Elsevier

Medical Image Analysis

Volume 80, August 2022, 102481
Medical Image Analysis

Meta multi-task nuclei segmentation with fewer training samples

https://doi.org/10.1016/j.media.2022.102481Get rights and content

Highlights

  • We proposed a meta multi-task learning scheme (Meta-MTL) for nuclei segmentation with better domain adaptation and less data dependency.

  • In the contour-aware multi-task learning model, we proposed a feature fusion and interaction block (FFIB) for features communication between two parallel tasks.

  • Our proposed model achieves comparable performances with state-of-the-art models with fewer training samples. And the proposed model performs well on domain adaptation and domain generalization.

Abstract

Cells/nuclei deliver massive information of microenvironment. An automatic nuclei segmentation approach can reduce pathologists’ workload and allow precise of the microenvironment for biological and clinical researches. Existing deep learning models have achieved outstanding performance under the supervision of a large amount of labeled data. However, when data from the unseen domain comes, we still have to prepare a certain degree of manual annotations for training for each domain. Unfortunately, obtaining histopathological annotations is extremely difficult. It is high expertise-dependent and time-consuming. In this paper, we attempt to build a generalized nuclei segmentation model with less data dependency and more generalizability. To this end, we propose a meta multi-task learning (Meta-MTL) model for nuclei segmentation which requires fewer training samples. A model-agnostic meta-learning is applied as the outer optimization algorithm for the segmentation model. We introduce a contour-aware multi-task learning model as the inner model. A feature fusion and interaction block (FFIB) is proposed to allow feature communication across both tasks. Extensive experiments prove that our proposed Meta-MTL model can improve the model generalization and obtain a comparable performance with state-of-the-art models with fewer training samples. Our model can also perform fast adaptation on the unseen domain with only a few manual annotations. Code is available at https://github.com/ChuHan89/Meta-MTL4NucleiSegmentation

Introduction

Computational pathology has been one of the hottest concepts in biological and clinical research in recent years. As the basic unit of the life system, cells/nuclei microenvironment delivers massive information. Many research works attempt to explore both explicit and implicit patterns of nuclei for disease diagnosis (Yamashita et al., 2020), prognostic prediction (Skrede, De Raedt, Kleppe, Hveem, Liestøl, Maddison, Askautrud, Pradhan, Nesheim, Albregtsen, et al., 2020, Lu, Koyuncu, Corredor, Prasanna, Leo, Wang, Janowczyk, Bera, Lewis, Velcheti, et al., 2020), tissue phenotyping (Javed et al., 2020) and etc. However, it is impractical to segment millions of nuclei manually due to the huge resolution of whole slide images. Therefore, it is valuable to construct a fully automatic model for nuclei segmentation.

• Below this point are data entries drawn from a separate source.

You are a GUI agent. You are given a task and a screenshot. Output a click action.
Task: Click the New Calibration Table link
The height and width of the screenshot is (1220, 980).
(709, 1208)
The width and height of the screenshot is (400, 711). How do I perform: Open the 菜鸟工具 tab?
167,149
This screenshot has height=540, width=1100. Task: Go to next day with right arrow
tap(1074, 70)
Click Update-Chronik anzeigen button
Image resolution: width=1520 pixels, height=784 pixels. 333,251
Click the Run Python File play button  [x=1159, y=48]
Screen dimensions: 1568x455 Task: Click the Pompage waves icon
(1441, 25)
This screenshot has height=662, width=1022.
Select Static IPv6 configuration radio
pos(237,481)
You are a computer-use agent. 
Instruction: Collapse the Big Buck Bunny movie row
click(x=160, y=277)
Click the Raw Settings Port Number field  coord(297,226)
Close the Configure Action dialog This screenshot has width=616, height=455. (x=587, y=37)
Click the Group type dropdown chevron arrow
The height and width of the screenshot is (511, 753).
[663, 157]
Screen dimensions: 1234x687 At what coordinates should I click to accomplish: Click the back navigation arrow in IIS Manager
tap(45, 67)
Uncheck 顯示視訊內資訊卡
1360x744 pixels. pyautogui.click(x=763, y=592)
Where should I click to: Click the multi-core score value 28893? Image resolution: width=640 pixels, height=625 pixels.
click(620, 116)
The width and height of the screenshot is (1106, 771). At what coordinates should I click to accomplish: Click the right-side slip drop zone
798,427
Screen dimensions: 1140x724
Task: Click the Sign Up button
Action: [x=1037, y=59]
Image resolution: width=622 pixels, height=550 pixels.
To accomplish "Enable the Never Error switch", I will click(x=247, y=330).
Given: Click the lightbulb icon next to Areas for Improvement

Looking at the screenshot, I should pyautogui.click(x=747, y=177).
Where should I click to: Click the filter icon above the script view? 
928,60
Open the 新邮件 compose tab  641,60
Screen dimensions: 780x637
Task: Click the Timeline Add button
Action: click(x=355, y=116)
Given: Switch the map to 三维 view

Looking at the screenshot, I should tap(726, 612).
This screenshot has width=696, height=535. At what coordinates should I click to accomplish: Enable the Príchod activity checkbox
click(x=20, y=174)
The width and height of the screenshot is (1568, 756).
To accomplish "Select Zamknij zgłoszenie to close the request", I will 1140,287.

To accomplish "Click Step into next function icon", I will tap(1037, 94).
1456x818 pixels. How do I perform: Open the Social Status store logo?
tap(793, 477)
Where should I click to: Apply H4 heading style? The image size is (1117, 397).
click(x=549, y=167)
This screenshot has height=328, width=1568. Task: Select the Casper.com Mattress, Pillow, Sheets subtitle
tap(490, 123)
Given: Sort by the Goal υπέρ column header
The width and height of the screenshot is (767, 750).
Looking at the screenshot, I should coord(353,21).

Convolutional neural network has demonstrated the superiority in medical image segmentation (Moeskops, Wolterink, van der Velden, Gilhuijs, Leiner, Viergever, Išgum, 2016, Zhou, Siddiquee, Tajbakhsh, Liang, 2018, Chan, Hosseini, Rowsell, Plataniotis, Damaskinos, 2019). Meanwhile, Various CNN-based models (Graham, Vu, Raza, Azam, Tsang, Kwak, Rajpoot, 2019, Liu, Zhang, Song, Zhang, Zhang, O’Donnell, Cai, 2019) have been developed for nuclei segmentation and achieved outstanding performance under full supervision. However, most of the existing models are data-dependent. They have to optimize the neural networks for each individual dataset. When data from the different domains come, we still have to prepare a new dataset for the new training. Unfortunately, manual annotations are expensive, especially for histopathology images. It requires high expertise and is extremely tedious and time-consuming. Moreover, the neural network is often trained on top of a massive amount of training data with manual labels. Otherwise, it may drop into the overfitting problem. It is impractical to collect a large amount of annotated data for every single task. Therefore, it will be convenient and effective if fewer training samples can be used for model training while also greatly relieving the tremendous annotation workload of pathologists.

There have been a few attempts to develop neural network models with fewer training samples. Transfer learning (Pan and Yang, 2009) was proposed to address the lack of labeled data problem by transferring the data distribution from the source domain to the target domain. This kind of model fine-tuning strategy also relies on a certain degree of training data of the target domain. Recently, multi-task learning (Chen, Qi, Yu, Heng, 2016, Zhao, Chen, Li, Yu, Yao, Yan, Wang, Liu, Liang, Han, 2020) has been widely used for medical image segmentation by setting up auxiliary tasks from the same domain to improve the target task. This strategy can effectively increase model generalization. Meta-learning (Naik, Mammone, 1992, Hospedales, Antoniou, Micaelli, Storkey) aims to optimize the model itself instead of optimizing the final goal of the model. The learning to learn spirit is much closer to how humans learn the world.

In this paper, we aim to build a generalized model for nuclei segmentation with fewer training samples. Consequently, we absorb the spirits of meta-learning as well as multi-task learning and associate them together as a Meta Multi-Task Learning (Meta-MTL) scheme. To improve the model generalizability, we apply a model-agnostic meta-learning approach (Finn et al., 2017) as the outer optimization algorithm for the complete model. Then we construct a contour-aware multi-task learning model as the inner model for nuclei segmentation. There are two tasks in the inner model, a segmentation task and a contour detection task. These two parallel tasks can complement each other and let the neural network focus on more generalized features instead of task-specific ones. We construct an intermediate component with several feature fusion and interaction blocks (FFIB) to support feature interactions and feature sharing across two tasks. A feature attention strategy is introduced in the decoding phase to further amplify contour information in the segmentation task.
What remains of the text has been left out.